Barcelona se ha despertado hoy con un invitado que nadie llamó a la fiesta: la borrasca Nils. Lo que debía ser una jornada de disfraces, color y tradición por el inicio del Carnaval y las fiestas de Santa Eulàlia se ha convertido en una mañana de persianas bajadas y precauciones extremas. El viento, que sopla con una fuerza inusual, ha obligado al Ayuntamiento a elevar el Plan de Actuación Municipal a fase de emergencia, lo que ha supuesto el tijeretazo definitivo a los actos previstos para este jueves.
El plato fuerte del día, L’Arribo del Rey Carnestoltes, que este año tenía su cuartel general en el barrio de Sants, ha quedado suspendido.
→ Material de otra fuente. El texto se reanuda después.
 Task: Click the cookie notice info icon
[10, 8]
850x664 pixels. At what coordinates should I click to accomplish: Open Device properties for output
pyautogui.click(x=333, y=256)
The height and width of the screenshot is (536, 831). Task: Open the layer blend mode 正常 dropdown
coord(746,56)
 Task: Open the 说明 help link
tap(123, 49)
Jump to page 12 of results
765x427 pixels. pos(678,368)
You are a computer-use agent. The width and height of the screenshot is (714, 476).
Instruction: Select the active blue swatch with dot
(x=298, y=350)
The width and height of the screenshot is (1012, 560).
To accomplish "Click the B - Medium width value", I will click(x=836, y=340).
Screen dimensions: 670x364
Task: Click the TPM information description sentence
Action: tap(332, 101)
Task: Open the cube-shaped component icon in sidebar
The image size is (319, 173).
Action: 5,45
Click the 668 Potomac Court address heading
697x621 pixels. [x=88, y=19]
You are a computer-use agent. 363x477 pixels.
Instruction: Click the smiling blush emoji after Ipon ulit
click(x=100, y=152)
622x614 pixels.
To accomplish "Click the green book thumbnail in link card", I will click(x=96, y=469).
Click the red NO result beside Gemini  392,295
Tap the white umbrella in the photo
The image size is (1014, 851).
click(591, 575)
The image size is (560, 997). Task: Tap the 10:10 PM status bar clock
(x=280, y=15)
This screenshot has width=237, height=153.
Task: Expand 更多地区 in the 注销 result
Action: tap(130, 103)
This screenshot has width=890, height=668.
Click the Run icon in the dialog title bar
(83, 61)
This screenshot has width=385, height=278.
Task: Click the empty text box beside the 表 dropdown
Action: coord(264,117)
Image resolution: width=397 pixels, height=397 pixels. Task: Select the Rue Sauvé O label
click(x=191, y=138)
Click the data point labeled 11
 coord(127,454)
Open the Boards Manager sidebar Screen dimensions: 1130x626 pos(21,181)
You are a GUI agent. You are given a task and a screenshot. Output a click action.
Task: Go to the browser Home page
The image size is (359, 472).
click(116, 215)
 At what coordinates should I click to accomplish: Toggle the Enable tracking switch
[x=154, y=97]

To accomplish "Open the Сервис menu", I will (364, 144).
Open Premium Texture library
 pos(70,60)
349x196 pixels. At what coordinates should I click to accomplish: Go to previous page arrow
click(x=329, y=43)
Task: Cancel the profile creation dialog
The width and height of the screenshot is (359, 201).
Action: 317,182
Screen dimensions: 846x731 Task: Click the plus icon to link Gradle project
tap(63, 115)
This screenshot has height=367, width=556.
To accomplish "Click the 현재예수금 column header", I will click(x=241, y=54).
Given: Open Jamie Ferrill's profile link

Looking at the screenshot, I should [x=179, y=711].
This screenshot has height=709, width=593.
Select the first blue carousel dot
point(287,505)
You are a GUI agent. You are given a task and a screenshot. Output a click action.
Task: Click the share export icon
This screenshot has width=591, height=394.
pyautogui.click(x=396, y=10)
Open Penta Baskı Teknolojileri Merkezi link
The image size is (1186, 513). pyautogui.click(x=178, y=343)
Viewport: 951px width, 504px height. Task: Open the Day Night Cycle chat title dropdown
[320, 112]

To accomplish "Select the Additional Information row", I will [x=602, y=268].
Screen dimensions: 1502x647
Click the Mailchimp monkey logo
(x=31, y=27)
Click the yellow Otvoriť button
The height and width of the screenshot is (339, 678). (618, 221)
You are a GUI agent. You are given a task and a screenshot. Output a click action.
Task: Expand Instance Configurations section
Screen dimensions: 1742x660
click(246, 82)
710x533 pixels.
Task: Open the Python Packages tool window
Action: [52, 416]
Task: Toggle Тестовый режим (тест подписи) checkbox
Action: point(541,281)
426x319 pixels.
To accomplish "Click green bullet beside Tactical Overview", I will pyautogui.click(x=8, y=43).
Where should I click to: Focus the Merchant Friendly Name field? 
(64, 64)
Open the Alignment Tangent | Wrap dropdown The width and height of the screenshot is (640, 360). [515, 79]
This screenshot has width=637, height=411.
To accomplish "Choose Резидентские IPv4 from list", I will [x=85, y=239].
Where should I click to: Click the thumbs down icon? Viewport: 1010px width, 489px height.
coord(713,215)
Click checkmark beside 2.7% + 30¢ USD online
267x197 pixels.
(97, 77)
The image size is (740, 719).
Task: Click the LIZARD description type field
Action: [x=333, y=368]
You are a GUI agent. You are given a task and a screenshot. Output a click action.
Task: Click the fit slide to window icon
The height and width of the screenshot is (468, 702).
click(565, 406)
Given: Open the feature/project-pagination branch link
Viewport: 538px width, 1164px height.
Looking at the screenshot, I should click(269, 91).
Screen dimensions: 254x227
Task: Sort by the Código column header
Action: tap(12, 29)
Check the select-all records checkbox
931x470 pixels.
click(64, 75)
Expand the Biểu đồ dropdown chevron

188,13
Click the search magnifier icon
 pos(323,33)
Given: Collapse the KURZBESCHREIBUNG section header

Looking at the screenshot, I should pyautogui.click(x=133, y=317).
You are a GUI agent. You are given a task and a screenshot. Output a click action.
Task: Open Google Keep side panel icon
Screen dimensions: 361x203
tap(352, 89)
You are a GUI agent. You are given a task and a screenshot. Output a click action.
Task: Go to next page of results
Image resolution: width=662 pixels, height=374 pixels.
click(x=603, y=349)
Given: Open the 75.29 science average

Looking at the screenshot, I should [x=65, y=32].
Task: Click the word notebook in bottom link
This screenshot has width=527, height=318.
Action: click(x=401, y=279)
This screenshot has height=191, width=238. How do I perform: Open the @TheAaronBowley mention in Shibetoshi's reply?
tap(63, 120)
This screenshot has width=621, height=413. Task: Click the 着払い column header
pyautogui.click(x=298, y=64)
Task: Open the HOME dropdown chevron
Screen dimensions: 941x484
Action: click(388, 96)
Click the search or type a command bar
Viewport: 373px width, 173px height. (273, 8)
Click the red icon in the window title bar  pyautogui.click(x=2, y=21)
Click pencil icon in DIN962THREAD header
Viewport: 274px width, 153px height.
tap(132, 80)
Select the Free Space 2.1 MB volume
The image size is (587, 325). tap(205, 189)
Aunque el inicio estaba planteado a cubierto en las Cotxeres, el pasacalle posterior y la esperada Taronjada en el Parc de l’Espanya Industrial eran inviables con las rachas de viento actuales. Al estar situados en un parque, y ante el cierre preventivo de todos los jardines de la ciudad para evitar desgracias con la caída de ramas, la seguridad ha mandado sobre la juerga.
Tampoco habrá procesión de las Laies. La tradicional paseada de las gigantas por el barrio Gòtic, que este año coincidía con el arranque carnavalesco, se queda en el almacén. El homenaje conjunto a la Taronjada que debía reunir a ambas festividades en la plaza de Sant Jaume a última hora de la tarde también ha caído del programa por el riesgo que suponen las estructuras efímeras y el mobiliario urbano ante vientos que ya están rozando los 100 km/h en algunos puntos del litoral.
Una ciudad a medio gas por precaución
La situación no es para tomársela a broma. La borrasca Nils ha puesto a Cataluña en alerta máxima, con lo que los expertos ya definen como uno de los temporales de viento más intensos de las últimas dos décadas. Más allá de la fiesta, la ciudad ha visto cómo se suspendía el servicio de Bicing para evitar accidentes y se cortaban tramos de vías importantes como la Ronda Litoral por la caída de árboles.
Incluso el transporte público y la sanidad se han visto alterados: Renfe ha tenido que cerrar estaciones como la de Premià de Mar por riesgo de desprendimientos en las marquesinas, y se han cancelado todas las citas médicas no urgentes. Mientras Protección Civil mantiene el plan Ventcat activado y los móviles de los barceloneses no dejan de recibir alertas de precaución, la recomendación es clara: evitar los desplazamientos innecesarios y alejarse de cornisas, muros o zonas arboladas. El Carnaval tendrá que esperar a que Nils decida seguir su camino.
Cuándo volverá la normalidad a las calles
Pese al parón en seco de este jueves, el Ayuntamiento y el CECOR confían en que el temporal amaine lo suficiente para retomar el grueso de las actividades a partir de mañana viernes. La previsión indica que el viento perderá fuerza durante la madrugada, permitiendo que los colegios vuelvan a abrir y que el calendario de las fiestas de Santa Eulàlia recupere su ritmo habitual durante el fin de semana.
No obstante, se recomienda a los vecinos seguir los canales oficiales, ya que la reapertura de los parques públicos dependerá de la revisión técnica previa para asegurar que no haya peligro de caída de ramas tras el paso de la borrasca.